Calls to decriminalise, or regularise prostituion have long been waged, both locally and abroad. Photo credit: Getty

Seeking Regularisation 

“This is a problem that cannot be solved simply by passing laws that would decriminalise sex work,”  Stand Up Movement’s Executive Director Ashila Dandeniya told Roar.

“What we seek is to establish a societal understanding of sex workers.  If society continues to look down on these people, without any empathy and acceptance, there would not be any legal grounds for a decriminalisation procedure,” she said.

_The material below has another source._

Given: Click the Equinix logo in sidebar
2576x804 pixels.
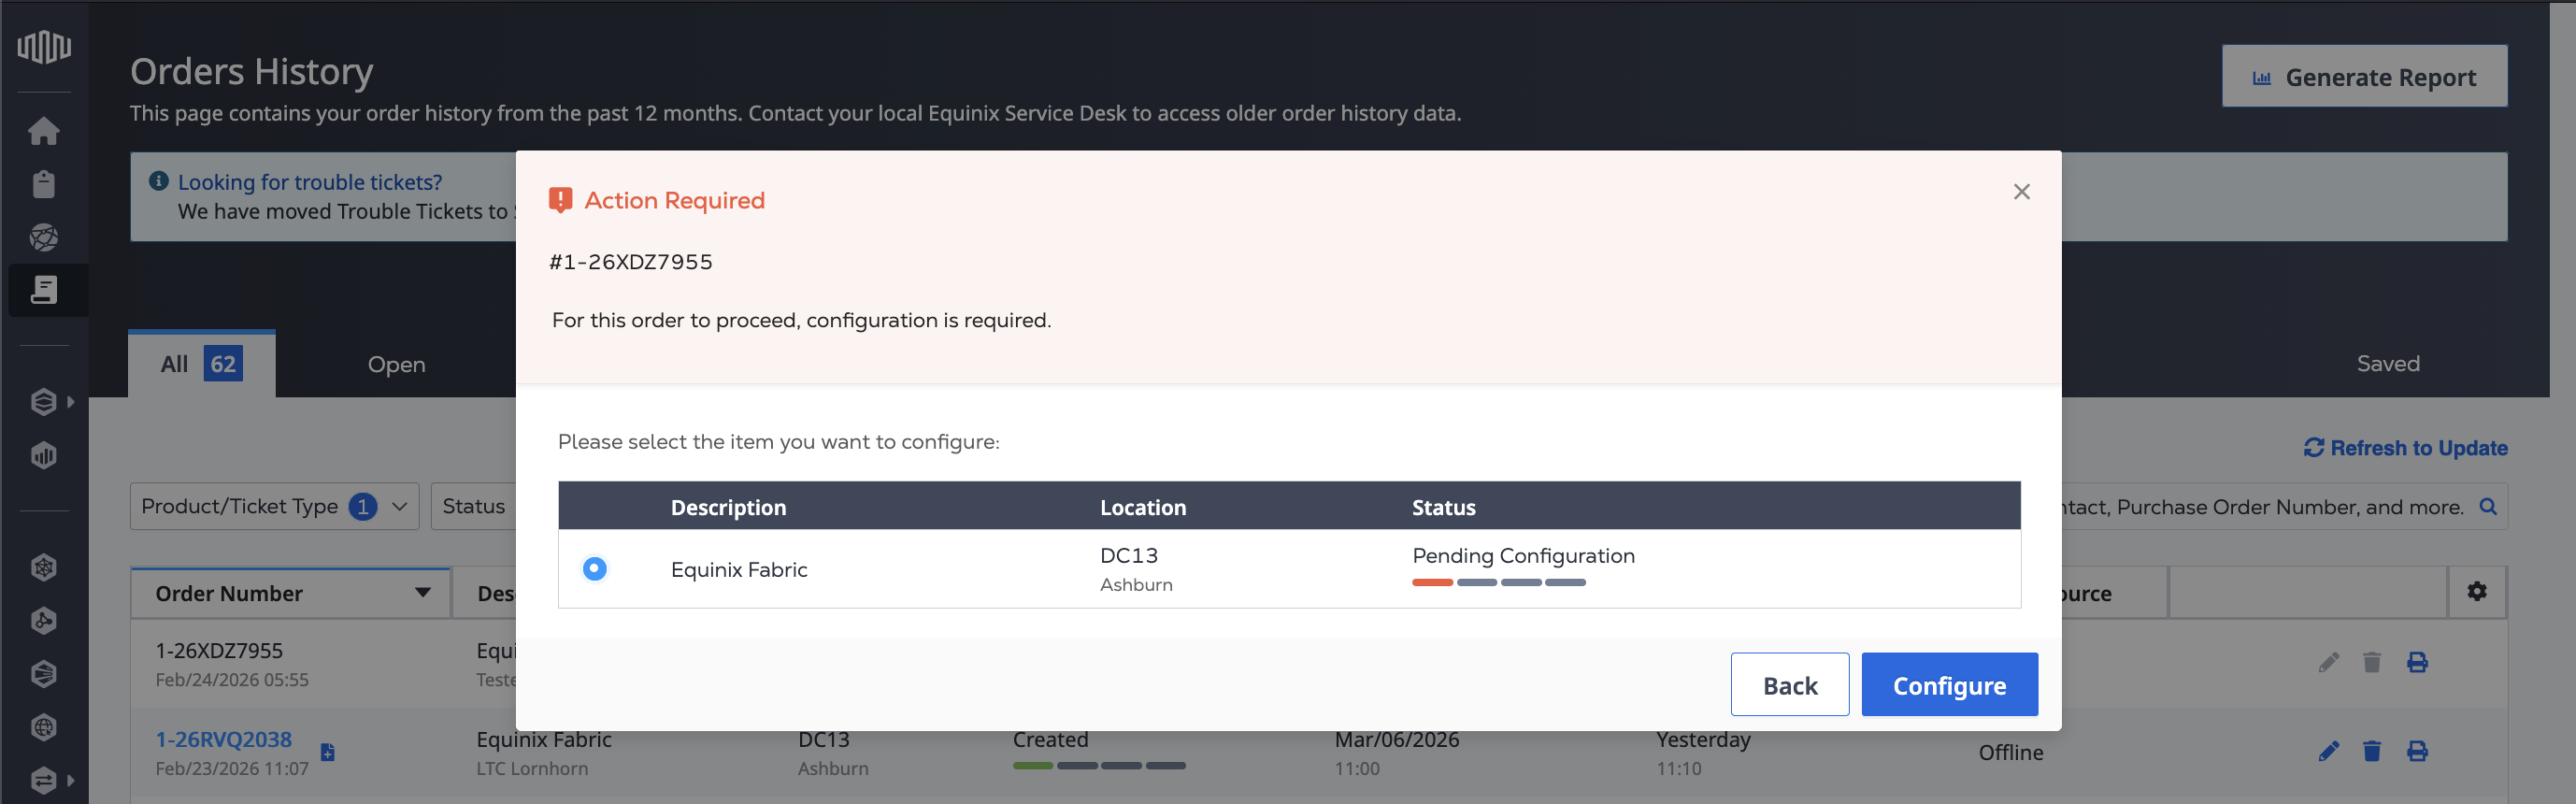Looking at the screenshot, I should click(44, 46).
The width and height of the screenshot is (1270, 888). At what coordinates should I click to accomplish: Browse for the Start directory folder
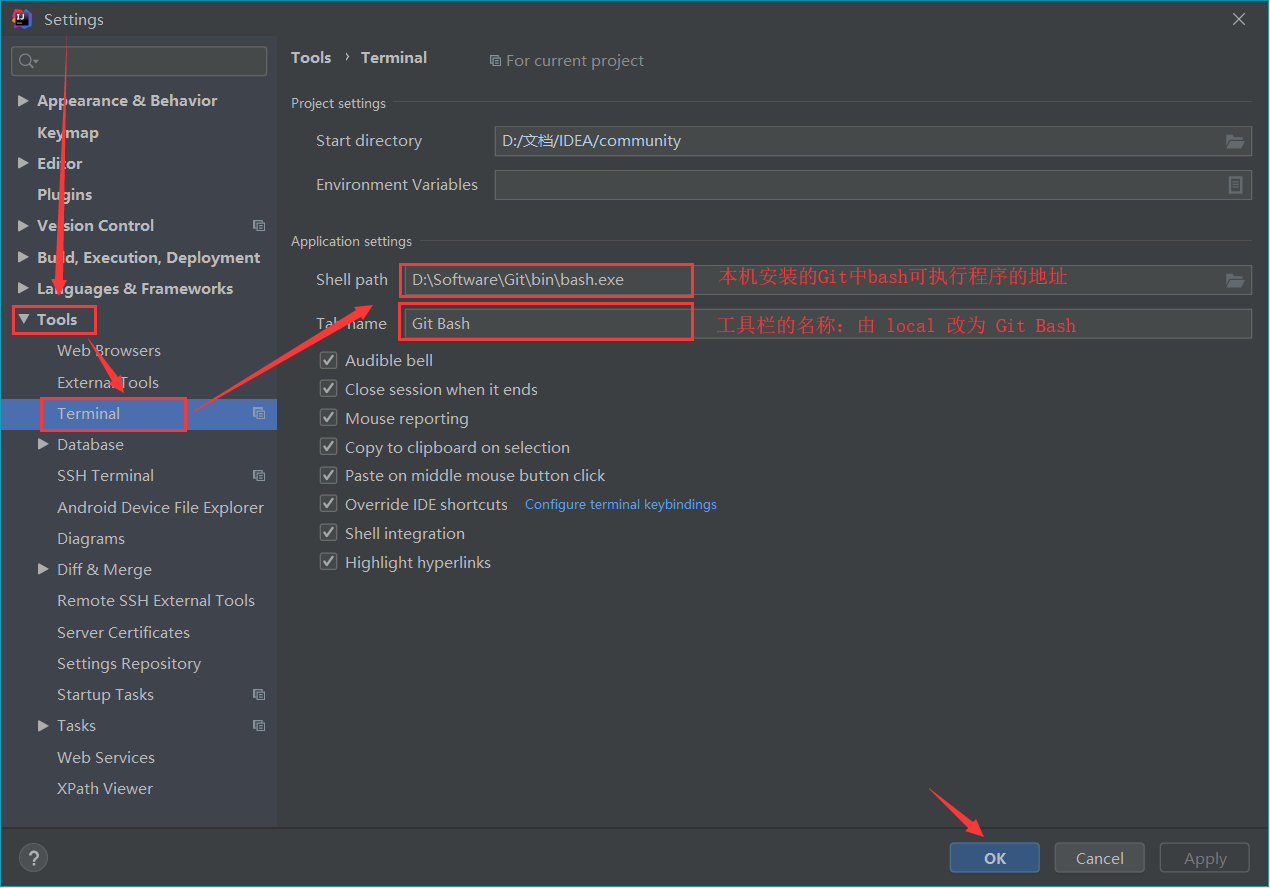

The justification for this argument is simple, according to Dandeniya; there is a large demand for commercial sex in the country and there is a corresponding supply of the service. However, social stigma has largely prevented acceptance and legalisation of this fact, leaving those in the industry —and those who procure services from them —vulnerable to all manner of ill-treatment. 

Dandeniya is also of the opinion that if sex work is legalised at a time the country is not prepared to accept sex workers, there would be more problems for sex workers, worsening the existing challenges they face. 

“When we were discussing this problem during one of the workshops, a sex worker herself brought up one of the issues. She inquired, ‘If a law is introduced, it will set a minimum price for a deal at a very small level like Rs. 50. How is that going to solve anything?’” Dandeniya said. 

Whichever way, lobbyists believe the first and immediate need is to repeal outdated colonial legislature under which those sex workers are continually harassed. “We simply cannot have a law that restricts anyone’s — not just sex workers — basic human rights,” Dandeniya emphasised. 

*— Names have been changed to protect identities.